Rui berdiri dengan hati-hati, lalu menggendong Xui cukup kasar karena dia tidak terbiasa. Padahal kepala Xui sempat terpentok kursi, tapi dia tetap tidak bangun. Rui sendiri sudah meringis merasa bersalah tapi ternyata yang punya kepala tidak terganggu.
Rui merebahkan Xui di kamarnya, Rui melihat-lihat kamar itu sebentar. Terlihat rapih dan wangi, tersenyum tipis karena Xui sudah menemaninya meskipun ketiduran.
"Anak yang aneh, padahal dia bisa melepaskan pelukannya jika memang mengantuk." Batin Rui merasa lucu.
Rui berjalan menuju kamar utama, tapi dia melihat seorang wanita duduk di halaman samping.

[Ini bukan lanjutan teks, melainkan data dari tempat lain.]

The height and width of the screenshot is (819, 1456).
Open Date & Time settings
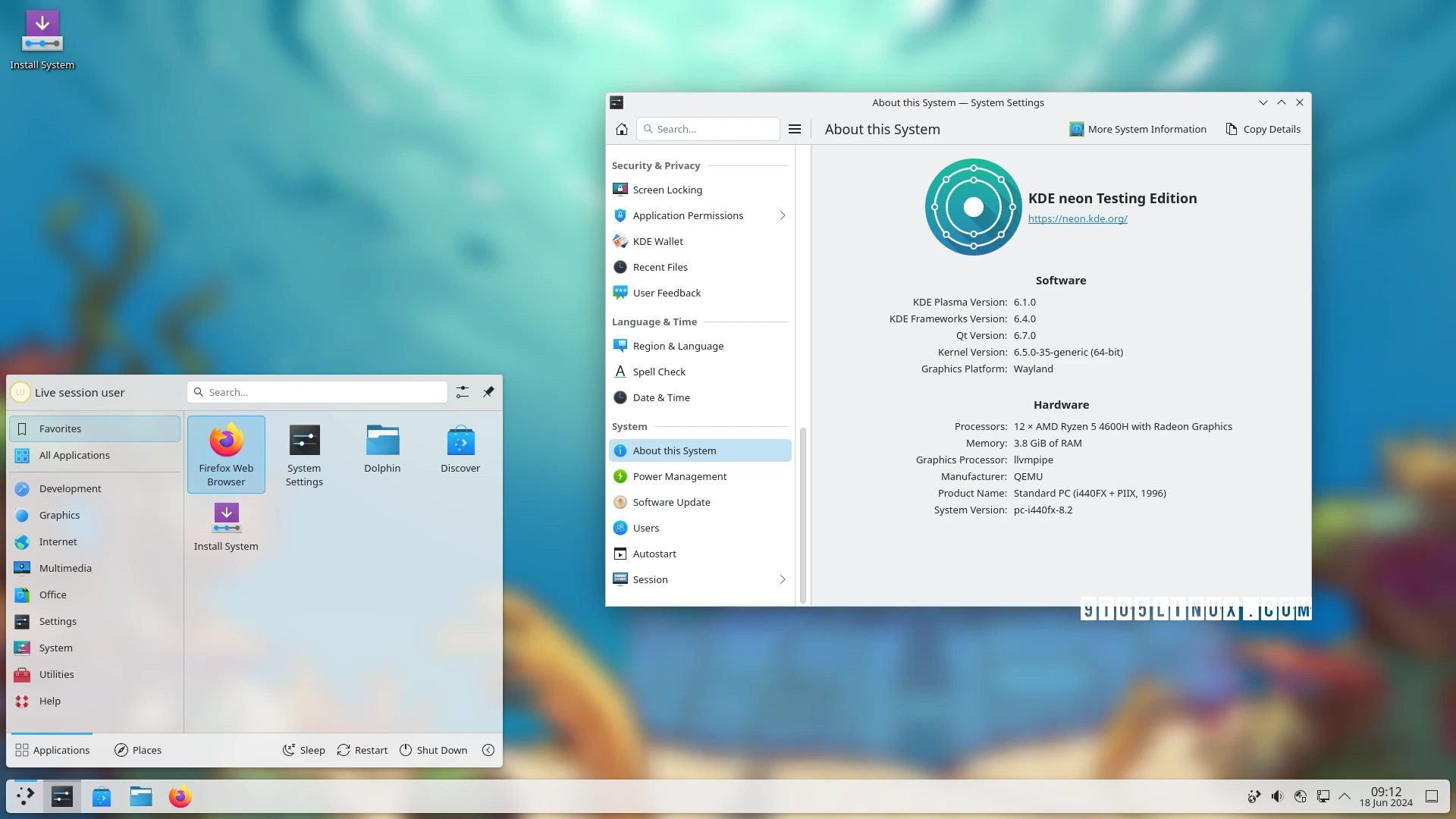point(662,397)

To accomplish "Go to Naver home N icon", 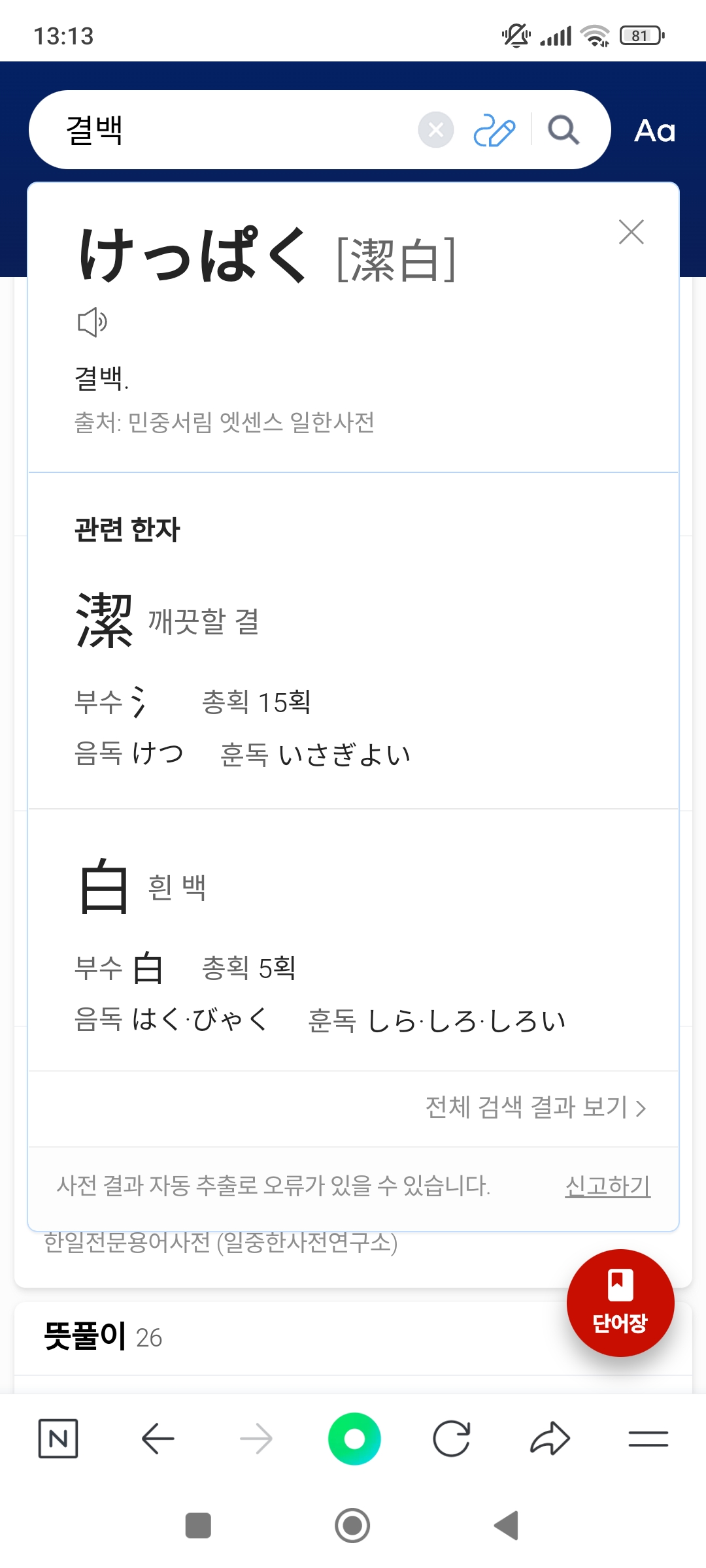I will pos(58,1439).
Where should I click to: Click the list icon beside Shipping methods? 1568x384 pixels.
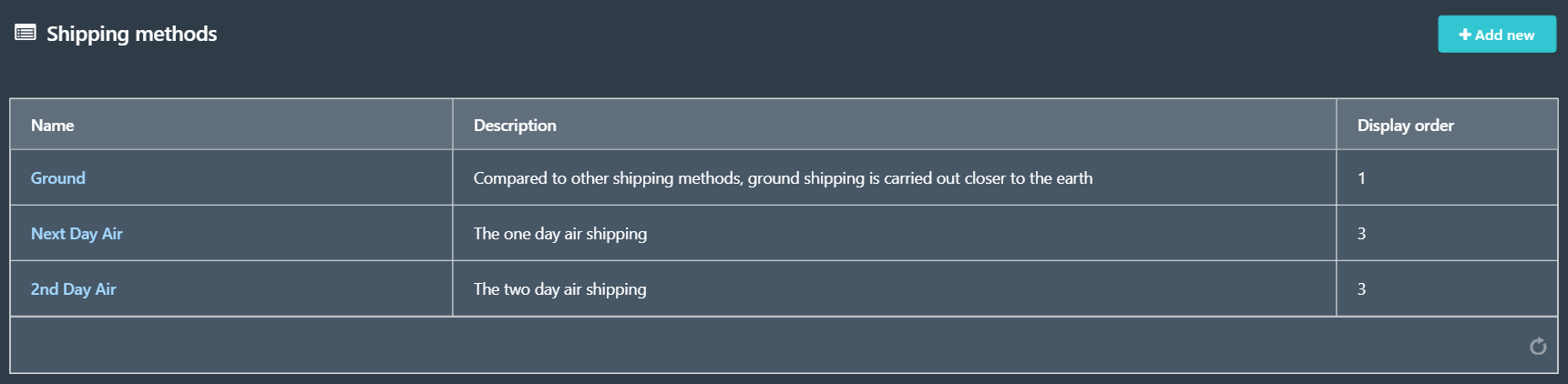click(26, 33)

Padahal hari sudah malam meskipun langit terlihat putih menakutkan, siapa wanita itu? apa dia hantu? Rui mendekat untuk memastikan.
"Ruby?." Panggil Rui.
"Ah, apa kau baik-baik saja?." Ruby menyahut.
"Apa yang kau lakukan disini? hari sudah malam." Ucap Rui, dia benar-benar sudah bisa bicara lancar.
"Malam? hari belum gelap." Ujar Ruby.
"Itu karena kabut, ayo kembali ke kamar." Ajak Rui.
"Kau sudah sembuh Rui?." Tanya Ruby.
"Ya, terimakasih." Ucap Rui, mendekat dan duduk di samping Ruby.
"Kau terlihat jauh lebih baik, apa kau berhasil mengendalikan emosi?." Tanya Ruby.
"Xui membantuku." Ucap Rui.
"Apa? Xui?." Kaget Ruby.
"Loh aku kalah start ternyata ya." Batin Ruby.
"Ya, dia menemaniku di ruang kerja sampai ketiduran. Aku baru saja memindahkan ke kamarnya, ayo kita juga pergi." Ucap Rui.
"Buru-buru sekali, aku belum mengantuk. Pergilah lebih dulu." Ucap Ruby.
"Aku berpikir untuk menjadi orang gila." Ujar Rui.
"Bagus, orang gila yang seperti apa?." Ruby berbinar cerah.
"Aku ingin memiliki kekuatan dan menekan Pangeran ke tiga atau putra mahkota saat ini. Aku merasa kesal, lebih baik jadi orang gila saja." Ucap Rui.
"Benar, kita harus menjadi keluarga yang gila." Ucap Ruby, tersenyum puas.
"Aku membutuhkan bantuanmu, aku tidak memiliki apapun saat ini." Rui memalingkan wajahnya merasa malu.
"Hohoho tidak geratis." Ucap Ruby, tersenyum smirk.
"Aku akan menggantinya dua kali lipat." Ucap Rui.
"Tidak, aku tidak kekurangan harta. Jangan membayar dengan harta." Ucap Ruby.
"Lalu?." Bingung Rui.
"Bayar dengan kesetiaan mu sampai mati, aku dengar katanya pria boleh menikahi wanita lebih dari satu, aku tidak mau. Kau hanya boleh memiliki satu istri yaitu aku." Ucap Ruby.
"Tentu, ayo buat perjanjian darah." Ucap Rui.
"Apa maksudmu kontrak darah?." Ruby pernah membaca novel fantasi.
"Bukan, ini sebuah perjanjian pernikahan sekali bahkan sampai kita bereinkarnasi pun. Kita akan tetep menikah dengan orang yang sama." Ucap Rui.
"Caranya bagiamana?." Bingung Ruby.
"Dengan penyatuan diatas lambang sihir ikatan perjanjian darah." Jawab Rui.
"Wahh lezat itu, baiklah ayo lakukan." Ruby mesum.
Rui terkejut mendengar kata "Lezat" dari mulut Ruby. Tapi tanpa dipungkiri dia juga tertarik dengan tubuh Ruby yang menggoda, selama ini dia menahannya dengan susah payah.